カクヨム襲撃事件

@2321umoyukaku_2319

第1話

 犯人グループがカドカワBOOKS編集部を襲撃したのは二〇××年×月×日午前十時半頃だった。警察への通報は、その直後だと思われる。通報者はKADOKAWAグループの小説投稿Webサイト『カクヨム』に所属する同社の社員だった。警察に残る通話記録によれば、その通報者の上司と面談していた数名が武器を取り出し社員たちを脅迫しているので直ちに来て欲しい、とのことである。巡回中のパトカーと最寄りの警察署からの応援が現場へ急行した。

 現場の住所に警察が到着したとき、既に周囲は騒然とした雰囲気に包まれていた。カドカワBOOKS編集部が入っている建物から逃げ出してきたと思われる会社員たちが怯えた表情で何事かを話し合っている。泣いている女性社員の姿も見られた。何人かは、ビルの上の階を指で示している。その指差す先で事件が発生したのだ。

 警官たちが現れると、その場にいた人々の中から、一人の男性が進み出た。男は緊張した顔で警察に話を始めた。武器を持った数名の人間がカドカワBOOKS編集部で騒ぎを起こしたので、怖くなって逃げ出してきたというのである。警官は、その男の他に事情を知っている人物がそこにいないか、と聞いた。詳しいことを知る者はいなかった。

 警官たちはカドカワBOOKS編集部のあるビルへ入った。ビルを警備する警備員が警官たちを出迎えた。その警備員は警察に「カドカワBOOKS編集室で暴漢が暴れている」と説明した。その警備員は、そこに勤める社員から連絡があり、そのことを知ったそうである。そして警察に通報した、と言った。それは最初の通報から数分後のことだったことが警察の通話記録で判明している。

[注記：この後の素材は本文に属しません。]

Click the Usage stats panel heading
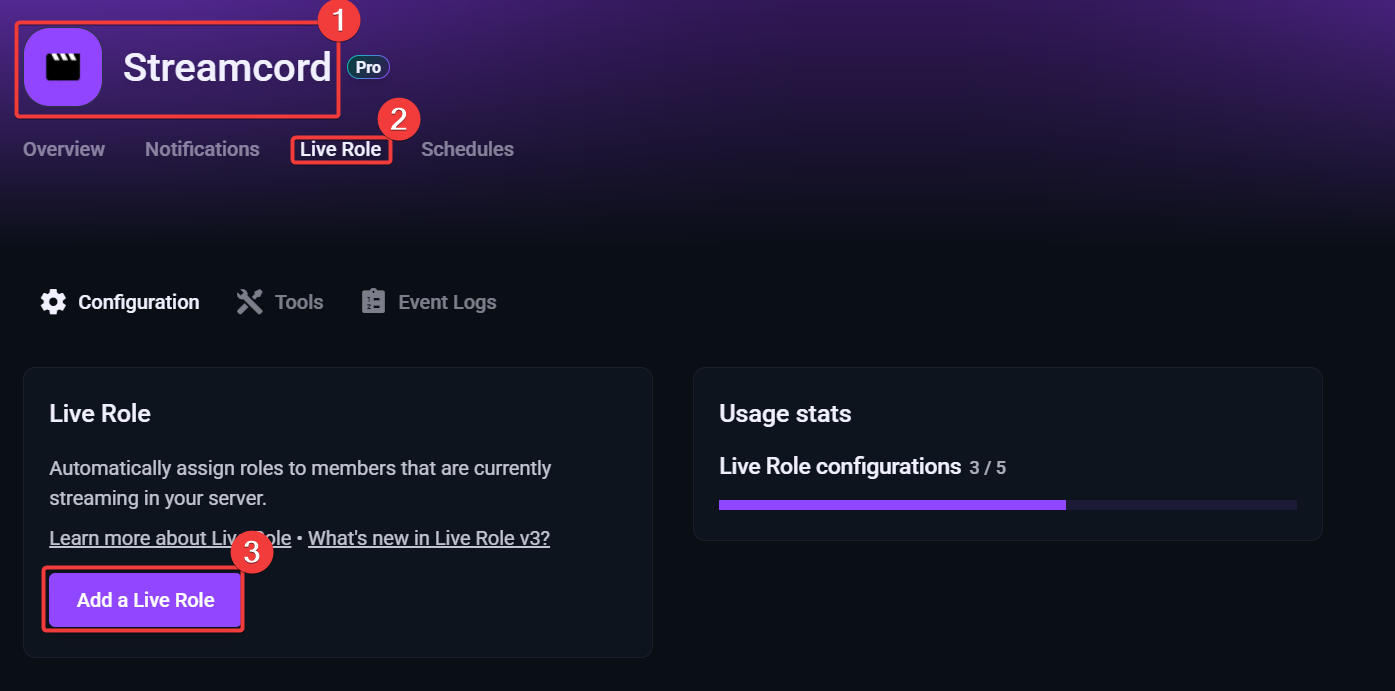 click(x=784, y=412)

 警備員は二度目の通報者だったが、最初の通報内容以上のことは知らなかった。彼はビルに事態を重大視し、全館に緊急放送を流して避難を呼びかけていた。それから警備員は避難者を誘導しながら、入り口で警察の到着を待ち、現れた警官たちに知る限りの事情を説明したのだった。

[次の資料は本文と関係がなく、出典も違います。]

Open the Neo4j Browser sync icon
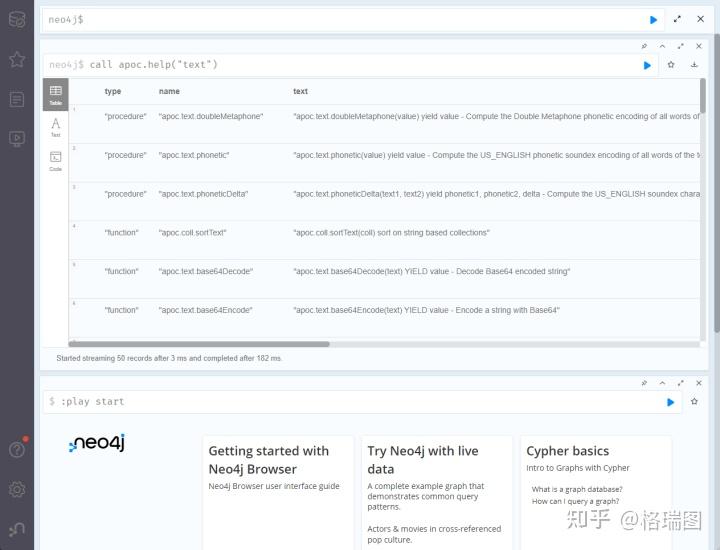This screenshot has height=550, width=720. tap(17, 529)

 警官らは三つに分かれた。一人は入り口で待機、もう一名は非常階段を警戒、残りは警備員の誘導でエレベーターに乗りカドカワBOOKS編集室のある階へ向かった。

 カドカワBOOKS編集室に入った警官らが目にしたのは、ナイフを持った男性三名と日本刀を持った女性一名が部屋の一角にKADOKAWAグループ社員らしき人たちを正座させ説教をする光景だった。

 刃物で武装した四人組は、部屋に入ってきた警官たちの姿を見ると、一斉に武器を捨て投降した。現行犯逮捕された犯人らは警察署での取り調べで犯行理由を述べた。『カクヨム誕生祭2024 ~8th Anniversary~』という記念のイベントで開催された『『KAC2024 ~カクヨム・アニバーサリー・チャンピオンシップ 2024~』の八回目のお題「めがね」が気に入らず、その抗議のために犯行に及んだ、というのである。

 犯人の一人は語った。

「漢字の眼鏡では駄目、カタカナのメガネも許されない。そんなのって、あるかよ? おかしいだろ!」

 別の犯人は言った。

「平仮名。小学生じゃあ、あるまいし。なめるな」

 女の犯人は苛々した様子で自分の心境を説明した。

「意味ありげに平仮名にしてっけどさ、中身なんてないと思う。それならさ、どうだっていいじゃん! だから説教してやったんよ。悪い? それが悪いってんならさ、あたしに説明してよ。ひらがなで!」

 涙ながらに自供した犯人もいる。

「悪いとは思った。でも、平仮名で<めがね>と書かれると、何だかストレスを感じた。その単語を、直接使わなくてもいいとは考えたけど、何か編集部からの求めとは違うんじゃないかって、考えすぎて。それで、カクヨムで知り合った投稿仲間に相談したら、皆も同じように思っていて……そして皆で抗議しようと決めて。でも、誰かを傷付けようなんて思っていませんでした。信じて下さい、お願いです!」

 悪質な犯罪に手を染めた素人小説家たちは自分たちが不起訴になると考えていたようだが、検察は犯人グループの身勝手な凶行を許さず起訴する方針を固めた。犯人らは自分たちの罪の重さを誤算したのである……ち、ちょま、ねえ、ちょっと待って。その結果は犯人たちの眼鏡違いだった、に変える。こっちの方が良い。